Shabbat candles’ copper light trembles in the threads of my daughter’s hair. I pull a plank of salmon off the stove, singing.
The past spills out of my father’s luggage, threatening to set into the carpet: in Paterson sixty years gone, my grandparents own a corner store in the old neighborhood; amid steam and sauce pans in a house where no troubles lie, great grandma Alice grinds fish with God’s patience, making gefilte fish and a hundred other blessings a day as simply as you put on a shirt; and on like this in alternating currents of love felt presently, loss, and the look a person has when a warm door closes on them in the rain.
Let’s get out of here, I say. Off we go to eat more Jewish soul food in a day than I eat in a month: brisket served in the urbane shtetl of Lakeview, where payes and piercings linger over the same barbecue; salamis aged under trade secret in Rogers Park by butchers who keep regular hours only on Romanian time; and herring packed in wine from stately groceries along the North Shore.
We keep eating to keep the past behind us. In the little barbecue, my great grandma floats behind the bar to look for Bobby Darin records. The past pours out of Dad’s pockets, his shoes. More the further we go, despite ourselves.
How do I wring seventy years out of you and me? Leaving only this moment together. And room for the future. Is that the answer?
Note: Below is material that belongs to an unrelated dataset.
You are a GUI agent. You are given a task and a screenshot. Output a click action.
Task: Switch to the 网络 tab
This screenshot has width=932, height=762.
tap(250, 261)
Neighborhoods change their faces all the time in this city. But most importantly, the little world to which we give our days keeps inventing new ways to cheat death.
Have you tried the Israeli schnitzel in Skokie, I ask. Schnitzel came from the old country, you say.
We get back into the car reluctantly, silent. I roll down the windows to let the sky in and fidget with memories soaking the upholstery. Look, I say, and show you a little poem like a paper crane made of kitchen light—that’s great grandma.